[A version of this post appears on the O’Reilly Strata blog and Forbes.]
For companies in the early stages of grappling with big data, the analytic lifecycle (model building, deployment, maintenance) can be daunting. In earlier posts I highlighted some new tools that simplify aspects of the analytic lifecycle, including the early phases of model building. But while tools are allowing companies to offload routine analytic tasks to business analysts, experienced modelers are still needed to fine-tune and optimize, mission-critical algorithms.
Model Selection: Accuracy and other considerations
Accuracy1 is the main objective and a lot of effort goes towards raising it. But in practice tradeoffs have to be made, and other considerations play a role in model selection. Speed (to train/score) is important if the model is to be used in production. Interpretability is critical if a model has to be explained for transparency2 reasons (“black-boxes” are always an option, but are opaque by definition). Simplicity is important for practical reasons: if a model has “too many knobs to tune” and optimizations have to be done manually, it might be too involved to build and maintain it in production3.
Chances are a model that’s fast, easy to explain (interpretable), and easy to tune (simple), is less4 accurate. Experienced model builders are valuable precisely because they’ve weighed these tradeoffs across many domains and settings. Unfortunately not many companies have the experts that can identify, build, deploy, and maintain models at scale. (An example from Google illustrates the kinds of issues that can come up.)
Fast and/or scalable
scikit-learn is a popular, well-documented package with models that leverage IPython’s distributed computing features. Over time MLbase will include an optimizer that simplifies model selection for a variety of machine-learning tasks. Depending on their performance requirements, scikit-learn and MLbase users may still need to recode models to speed them up for production. Solutions like VW, H20, and wise.io give users access to fast and scalable implementations of a few algorithms: in the case of wise.io, the company focuses only on Random Forest. Statistics software vendors like Revolution Analytics, SAS, and SPSS have been introducing scalable algorithms and tools for managing the analytic lifecycle.

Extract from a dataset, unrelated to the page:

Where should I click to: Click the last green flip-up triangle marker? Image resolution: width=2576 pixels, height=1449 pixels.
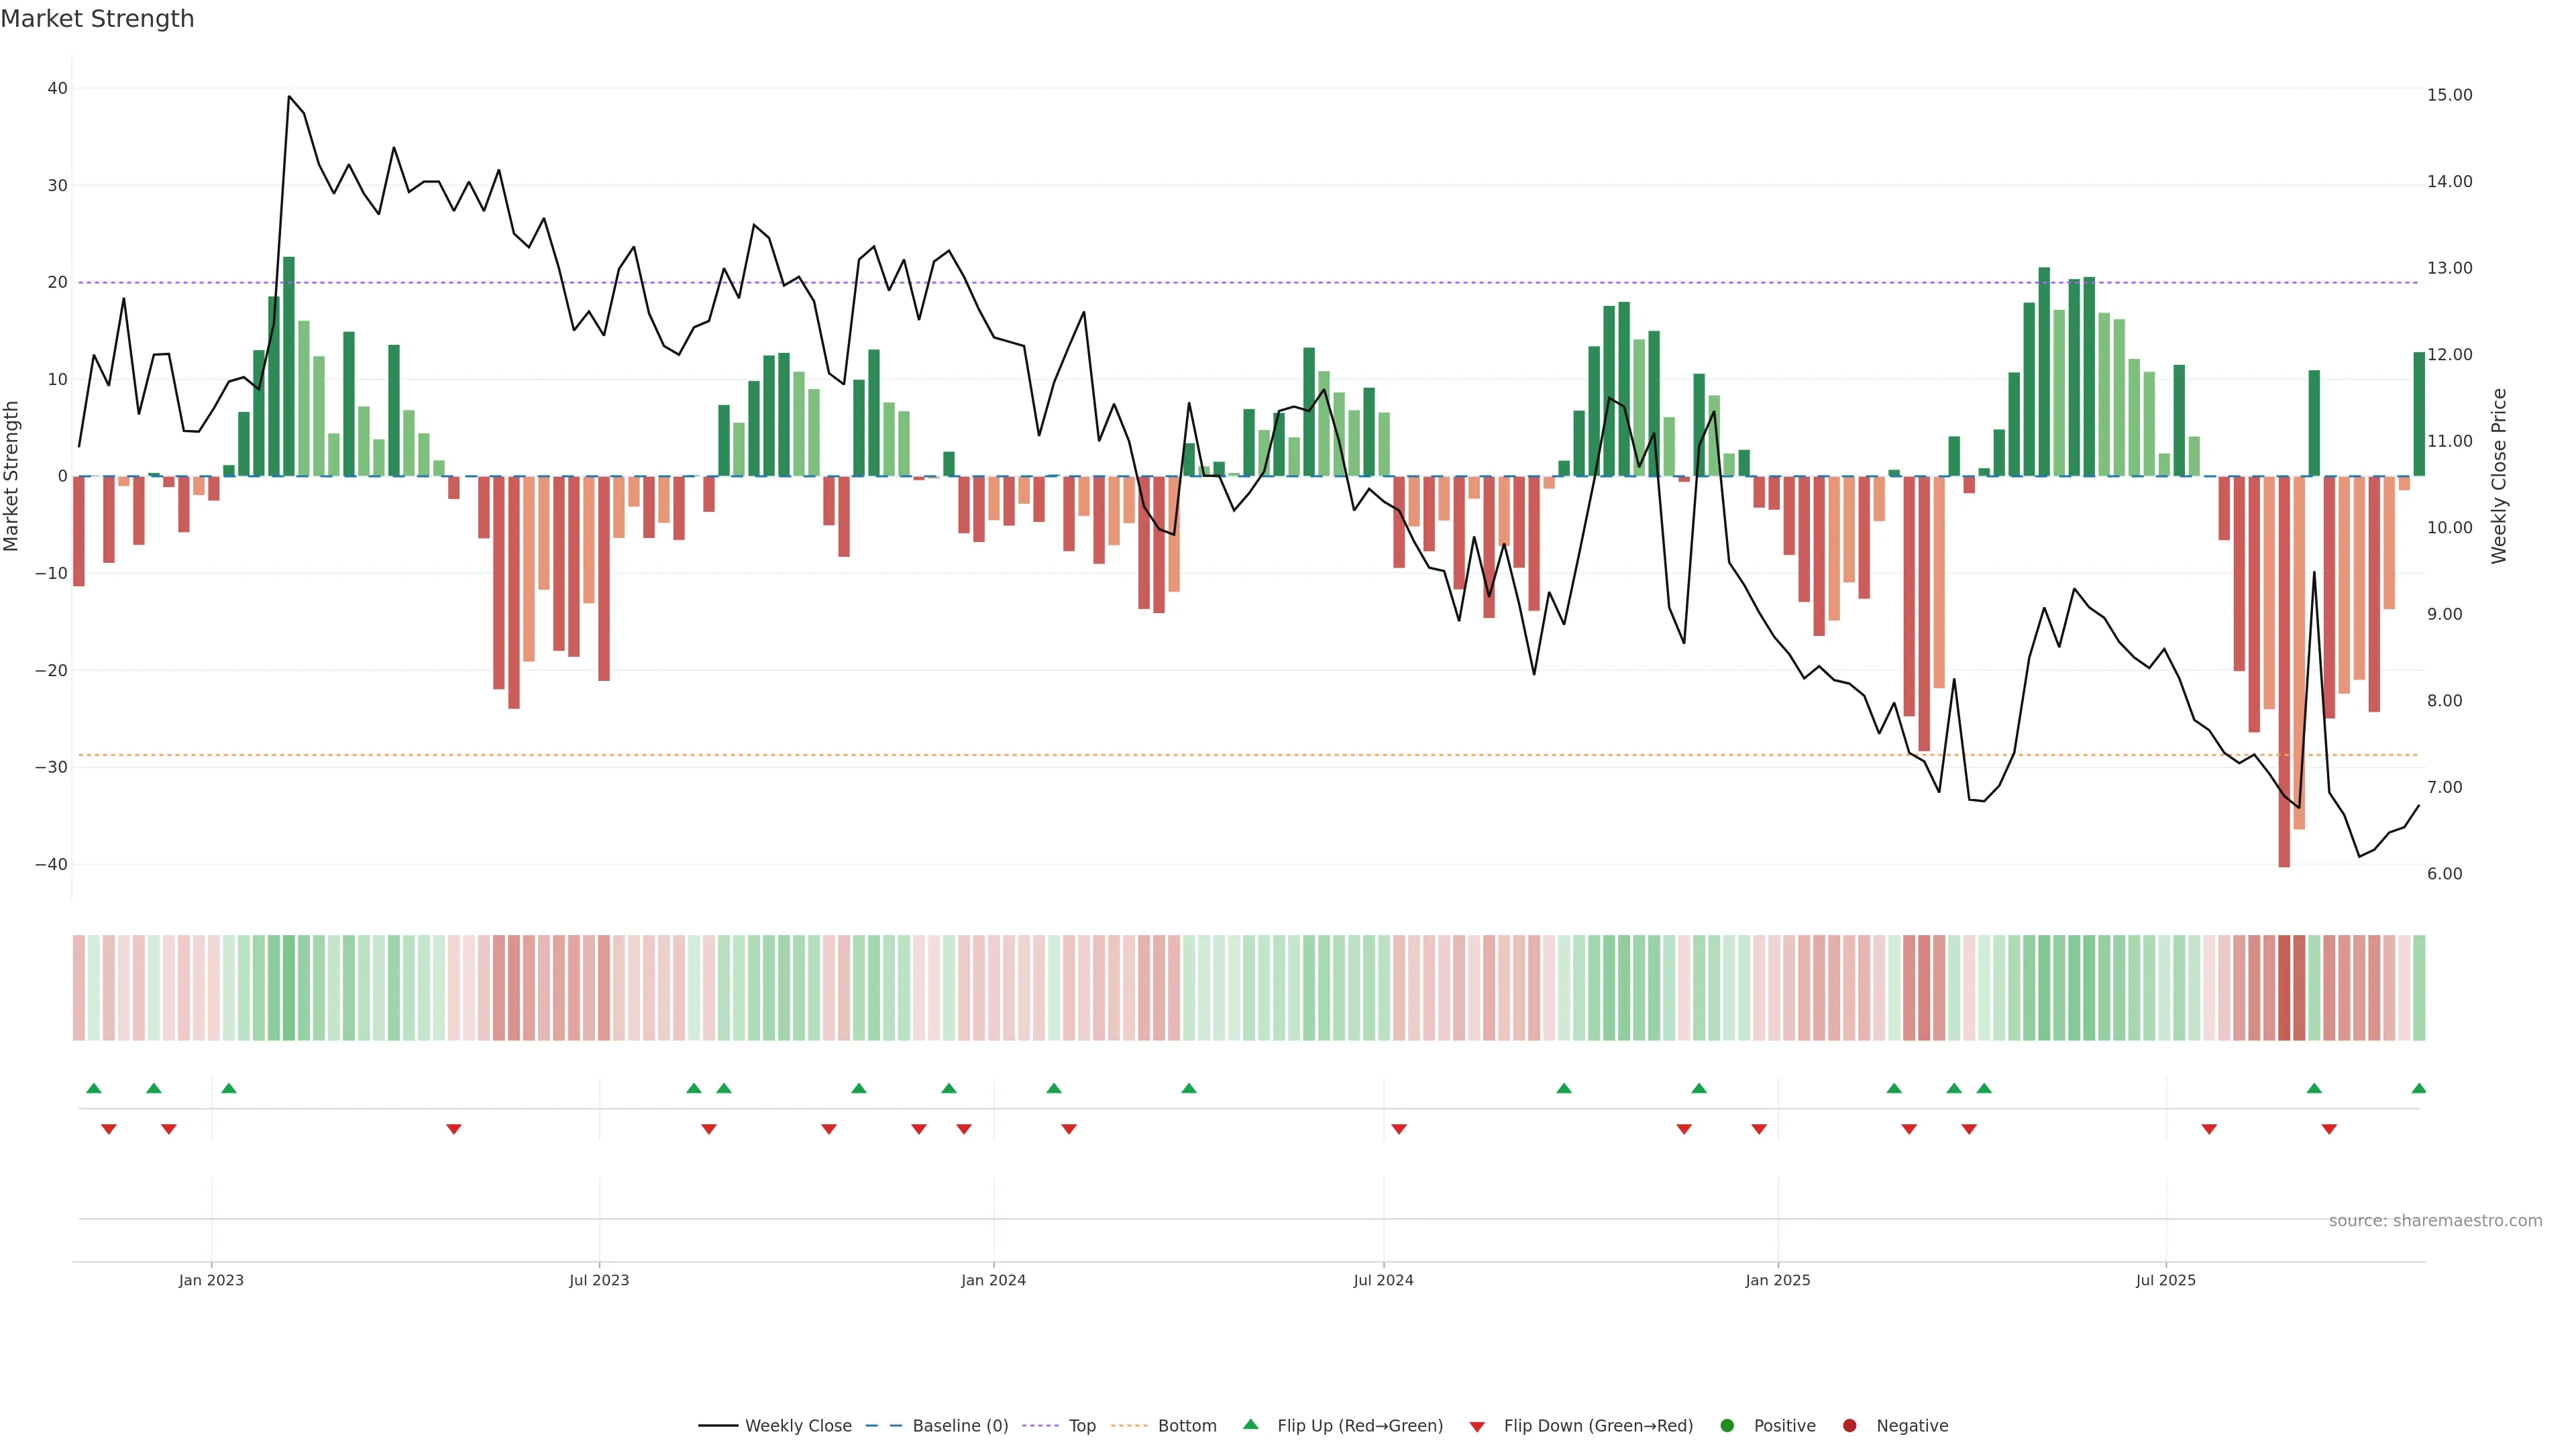coord(2418,1088)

The creators of a popular open source, machine-learning project recently launched a startup, focused on building commercial-grade options and tools. GraphLab provides fast toolkits for a range of problems including collaborative filtering, clustering, text mining (topic models), and graph analytics. Having had a chance to play with an early version of their IPython interface, I think that it will really open up their libraries to a much broader user base.
Scaling and speeding up accurate algorithms
One startup has been particularly focused on speeding up a wide range of machine learning methods. Skytree offers highly optimized, distributed5 algorithms for all the standard machine-learning tasks6. The company has proprietary implementations of highly accurate algorithms (e.g., kernel density estimation or k-nearest neighbors), that are fast and that scale to very large7 data sets (Skytree integrates and is used with Hadoop). By giving access to a broader set of methods, Skytree enables users to make decisions across different factors (accuracy, speed, simplicity, etc.).
To assist users in navigating their library of algorithms, Skytree organizes them by tasks and industry solutions. Early this week the company announced a program called Second Opinion, that pairs users with Skytree experts, testing techniques and tools. Sometime in the near future, the company’s library of algorithms will be accessible via Skytree Adviser – an intuitive interface that empowers business analysts to handle advanced analytics. Among other things, Skytree Adviser automatically matches machine learning methods to users’ data sets. Once that happens, ordinary users will have fast, scalable, and accurate algorithms at their disposal.
- Data scientists tackle the analytic lifecycle
- Data Analysis: Just one component of the Data Science workflow
- Data analysis tools target non-experts
(1) “Accuracy” depends on the task – for a classifier it means suggesting the correct category, for regression it means coming close to the correct value …
(2) Some examples: in finance, consumers need to know why their credit rating dropped; in health care, diagnostic tools need to tease out key variables.
(3) As I pointed out in the my post on the analytic lifecycle, a certain amount of “wash, rinse, repeat” takes place.
(4) Generally speaking (but not always): Parametric models are simpler, faster, and more interpretable. OTOH, non-parametric models (nearest neighbors, kernel density estimation, SVM, Random Forest ) are more accurate. I appreciate the notion of the Unreasonable Effectiveness of Data (focus on amassing data, and simple machine learning methods will suffice). But note that it doesn’t preclude work on making algorithms faster and more efficient, while maintaining accuracy (as a recent example from Google highlights).
(5) Skytree’s algorithms also work well on a single beefy server.
(6) This includes clustering, classification, regression (prediction), density estimation, dimension reduction, and multivariate matching (finding similar items). According to Skytree CEO Martin Hack the three most popular uses of their software are recommendations, predictions, and outlier detection.
(7) Skytree powers a recommendation system for a customer with 250 million users.